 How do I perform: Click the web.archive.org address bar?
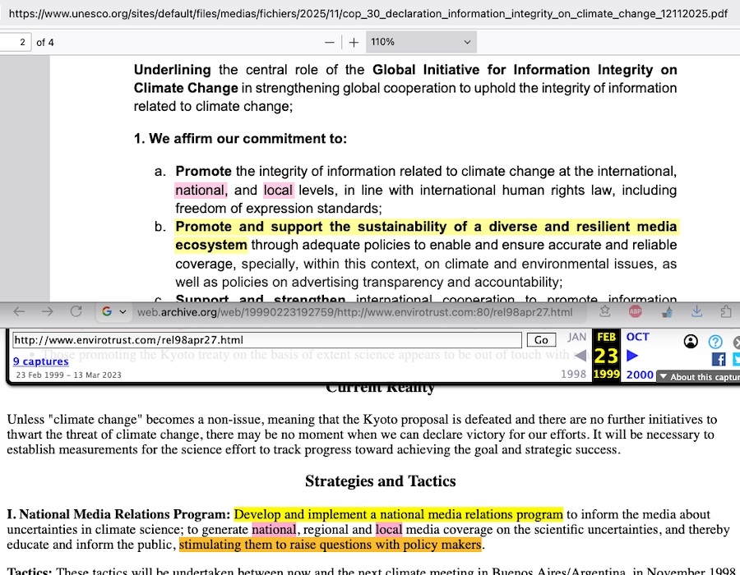point(354,312)
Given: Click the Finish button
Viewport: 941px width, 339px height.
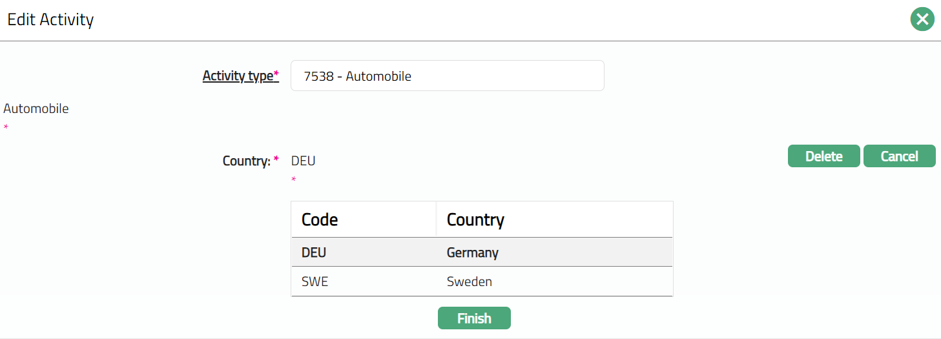Looking at the screenshot, I should (x=474, y=318).
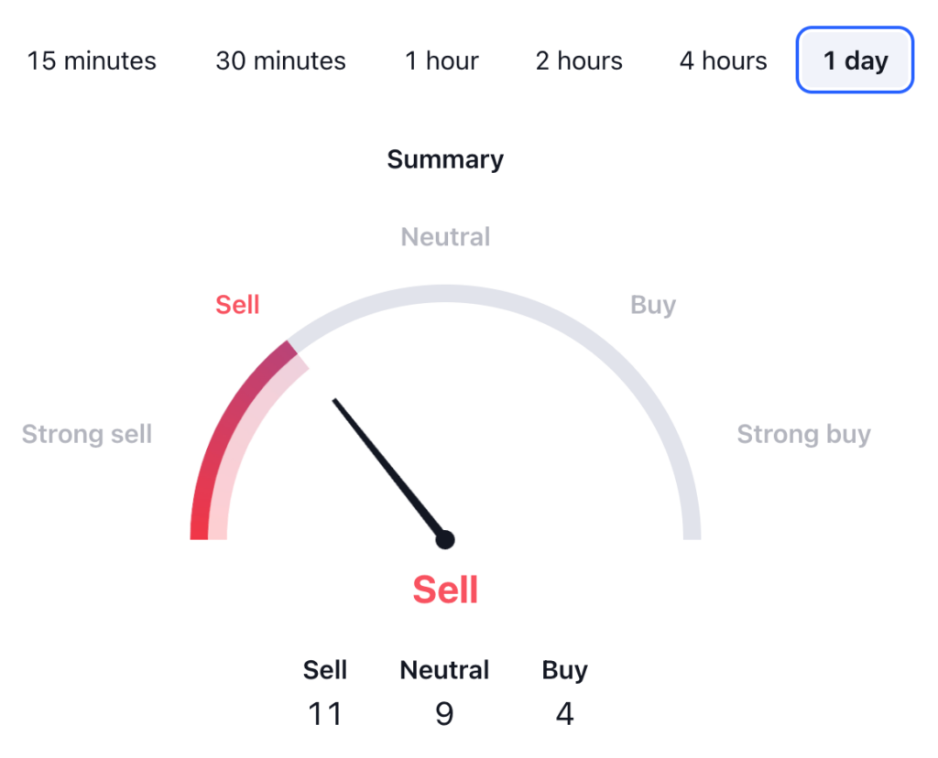The width and height of the screenshot is (938, 758).
Task: Click the Sell count of 11
Action: click(x=325, y=713)
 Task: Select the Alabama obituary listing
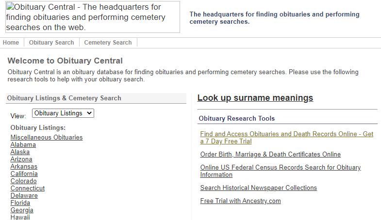[23, 144]
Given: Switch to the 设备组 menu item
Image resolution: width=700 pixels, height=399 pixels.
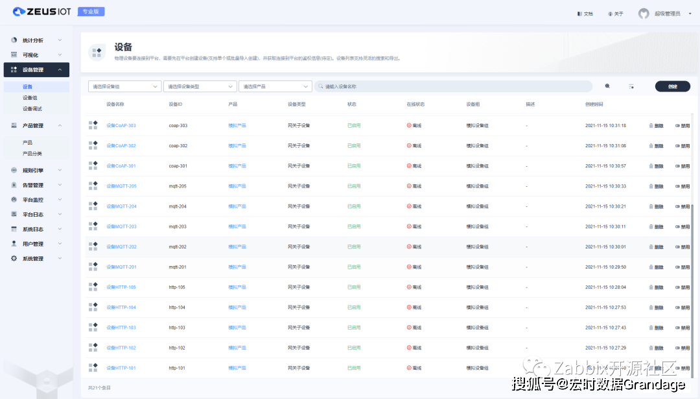Looking at the screenshot, I should pos(31,96).
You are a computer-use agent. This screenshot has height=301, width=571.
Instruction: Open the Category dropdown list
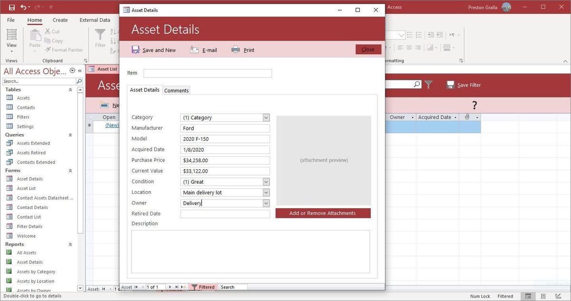click(266, 117)
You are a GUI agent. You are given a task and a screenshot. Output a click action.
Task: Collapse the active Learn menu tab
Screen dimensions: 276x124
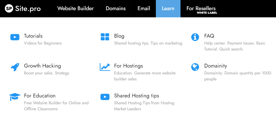pyautogui.click(x=168, y=9)
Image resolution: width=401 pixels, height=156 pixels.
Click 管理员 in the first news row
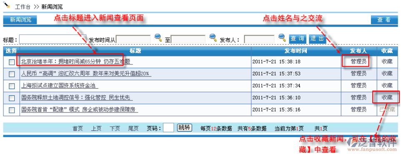coord(358,61)
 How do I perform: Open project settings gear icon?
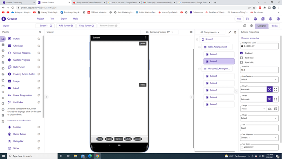(251, 26)
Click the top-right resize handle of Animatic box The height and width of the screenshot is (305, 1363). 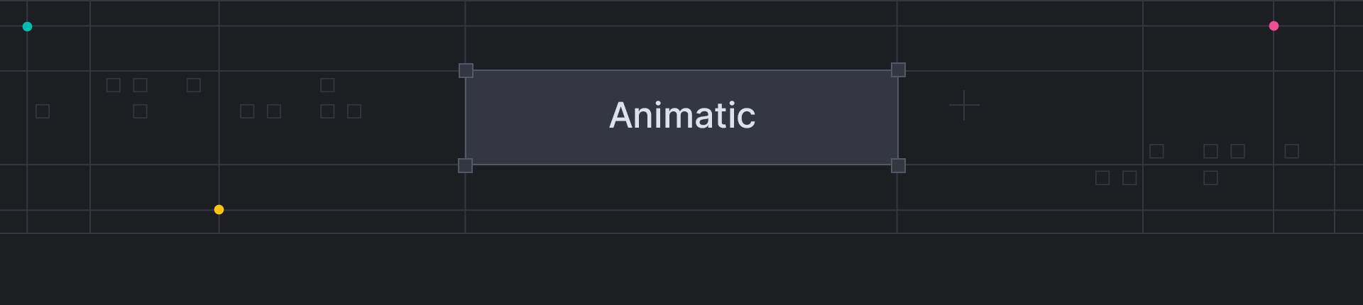(898, 70)
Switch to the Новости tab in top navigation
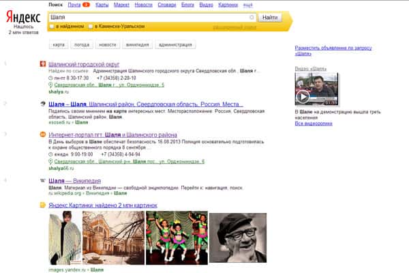 click(143, 5)
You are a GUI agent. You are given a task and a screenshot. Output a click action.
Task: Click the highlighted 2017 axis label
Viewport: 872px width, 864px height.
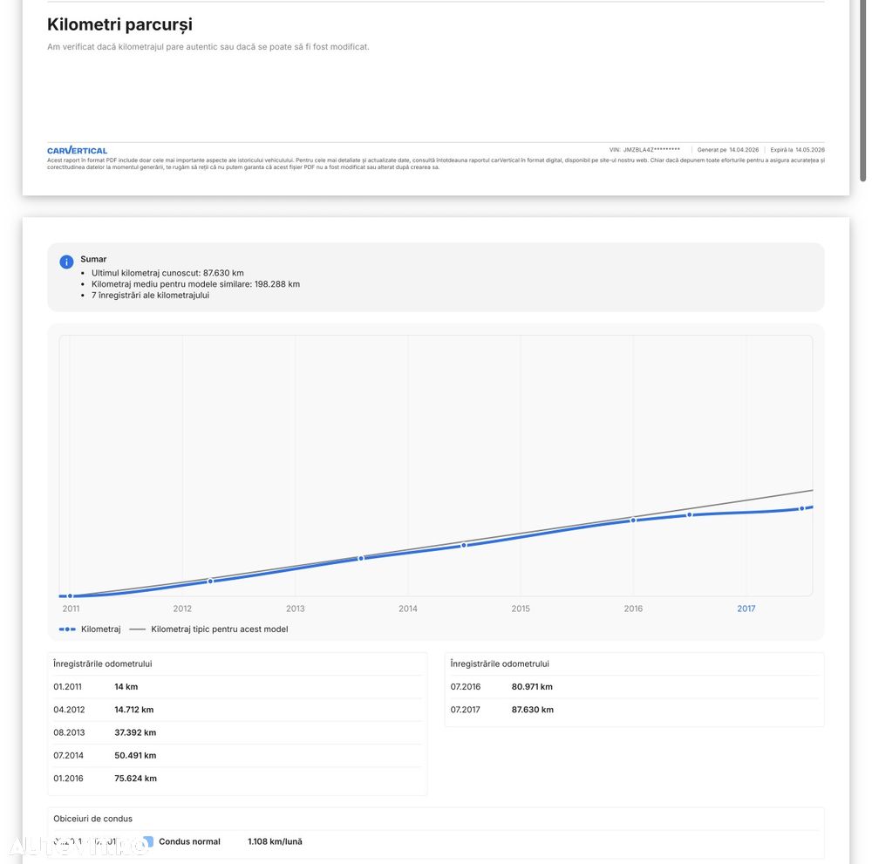[746, 609]
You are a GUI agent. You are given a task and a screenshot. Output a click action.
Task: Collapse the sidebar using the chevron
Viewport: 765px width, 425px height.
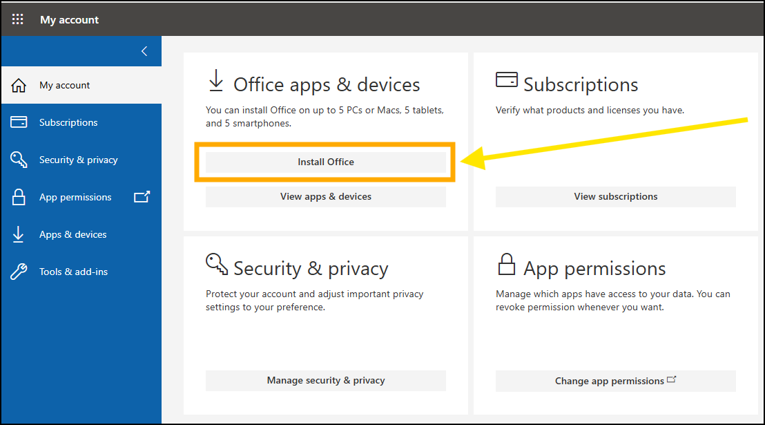point(144,50)
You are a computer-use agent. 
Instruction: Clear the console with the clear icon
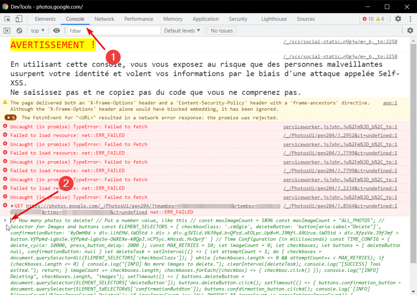(x=19, y=31)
* * * * * * * * *
Your task ▸ Each line from the start of the entries above through the line with "Given: Switch to the 设备组 menu item" should be duplicated exactly, leaving out the pictures.

Result for this exercise ▸
 How do I perform: Click the web.archive.org address bar?
point(354,312)
Given: Click the Finish button
Viewport: 941px width, 339px height.
Looking at the screenshot, I should (x=474, y=318).
The width and height of the screenshot is (938, 758).
Task: Click the Sell count of 11
Action: click(x=325, y=713)
 Task: Select the Alabama obituary listing
[23, 144]
Given: Switch to the 设备组 menu item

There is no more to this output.